How would you be most comfortable receiving services (in person, via distance delivery, on the phone?);
I’m told that Skype or a similar remote face-to-face interaction without the huge logistical and financial problems of travelling to meet you would be an ideal method. Body language and expression are important, and no one really wanted to speak to a disembodied voice. There are plenty of existing online tools for that.
To which I will add in reply: We have been experimenting with that for 6 months now and have found that the use of ZOOM, a secure service preferred by medical professionals, works very well and clients have liked it. It is now available for all consultations, sessions and followup.

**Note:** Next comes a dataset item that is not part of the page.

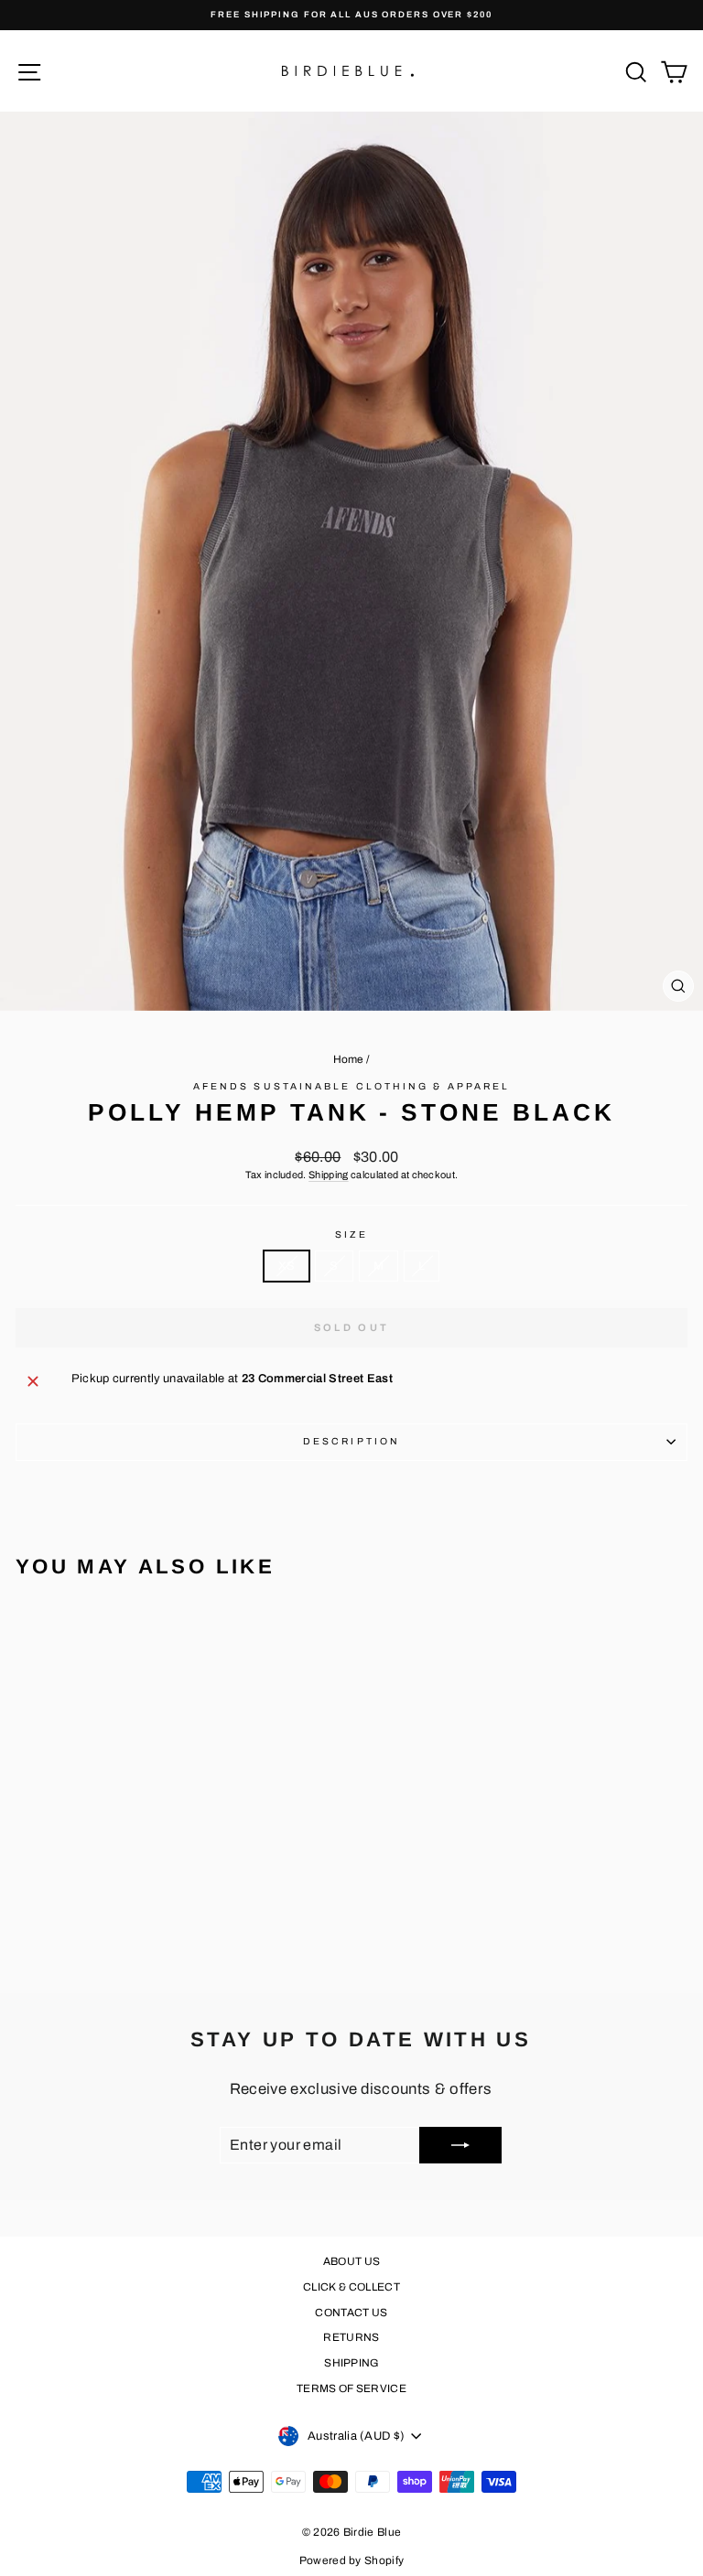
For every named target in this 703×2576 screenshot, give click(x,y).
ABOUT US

What services do you think you would find most helpful (CBT? Assertiveness Training? Habit change? Motivational Enhancement? Other?);
A couple of people said they are tired of CBT being touted as the all-purpose cure for everything behavioral. They raised the interesting point that older people are usually well able to outwit the re-framing strategies of CBT with re-framing of their own. They further thought that CBT can work well for younger people with scant life experience who don’t yet understand the connection between thoughts and emotions, but older people can be crafty enough to hang on to a lifelong bond between a certain set of thoughts and patterns of emotional responses. From the few responses I got to this question, it seems simple habit change and assertiveness training would be most helpful because by now most of us already have strategies for enhancing motivation.
And I reply: We agree, though we will probably provide a CBT guide to those who are interested. Many of us, myself included, were interested in learning that a skill we had learned independently actually had a name and to compare our self-taught to the formal.
What is preventing you from changing your drinking habits?
The consensus here was simple habit. You get a reward over a long enough period of time and you become set in your ways.
Reply: Again we agree and note that habit also becomes ritual and we are as fond of our rituals as we are of all of our cherished patterns and behaviors.
What might motivate you to begin changing?
Same principle as above: if it’s no longer rewarding or if life changes don’t allow that same coping mechanism/reward system to continue as in the past.
Reply: Or if there is a big enough trade off. For example, as a single man in my 50s, quitting smoking allowed me to date a better selection of women. For many, vanity is also a reward and the price of drinking escalates rapidly after 50.
What else would you like to learn that I can address through these Newsletters?
Is it just loneliness or major life transitions that persuade older people that alcohol is a quick fix for not being able to cope with sudden or major disruptions and a loss of control, or is there much more?
Reply: I have always loved the comment by a client in his late 60’s made: “I realized that I was just using drinking to put in time waiting to die.”
But as noted, drinking fills voids created by retirement, children leaving, and a lack of structure in our lives.
It also mitigates physical and emotional pain and becomes a mainstay of social activities when more physical activities decline.
It’s difficult to make the transition from being scheduled by work and family to other activities – especially if you haven’t cultivated any interests before finding yourself bereft at 55+.
On behalf of Mary Ellen and me, I will add that over lunch we also talked a lot about our preferred client demographics. When we started out 15 years ago, I was 59 and she was 50. Our ages, we decided, made it most appropriate to work with clients aged 40+.
That was not a random numbers game. We had both spent a long time in gyms trying to find trainers who had any notion about working with aging bodies, joints, injuries and other age related considerations. The answer was pretty much, “no.”
Now that we have moved along to 74 and 65 respectively, we’d move the preferred age range up to 50 and older. This doesn’t mean we rule out working with younger clients, just that we, and they, all need to be assured be assured during the consultation phase that the fit will be an appropriate and productive one.
We also like working with smart, educated, informed and involved women and men, many of whom may just need to spend some time reflecting on what they might enjoy doing now that the constraints of professions and families have been fulfilled.
Your thoughts on this, and other matters will be appreciated and, please, don’t say, “Oh, well, someone else will ask/mention that thought of mine.”
Maybe they will, or not. That reminds me of my first college class when the professor said, “Ask! Whatever the question, ten others are wondering the same thing and don’t have the nerve to ask. So ASK!”